> **Exercise directions**: Here are some entries. Print them exactly as they are.

====== Task inputs ======

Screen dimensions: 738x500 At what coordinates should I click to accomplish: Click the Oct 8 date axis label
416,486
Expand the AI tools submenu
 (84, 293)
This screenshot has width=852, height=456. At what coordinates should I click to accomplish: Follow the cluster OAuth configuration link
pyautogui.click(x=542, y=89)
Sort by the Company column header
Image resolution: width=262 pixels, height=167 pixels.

======

> **Problem solution**:
Screen dimensions: 738x500 At what coordinates should I click to accomplish: Click the Oct 8 date axis label
416,486
Expand the AI tools submenu
 (84, 293)
This screenshot has width=852, height=456. At what coordinates should I click to accomplish: Follow the cluster OAuth configuration link
pyautogui.click(x=542, y=89)
Sort by the Company column header
Image resolution: width=262 pixels, height=167 pixels.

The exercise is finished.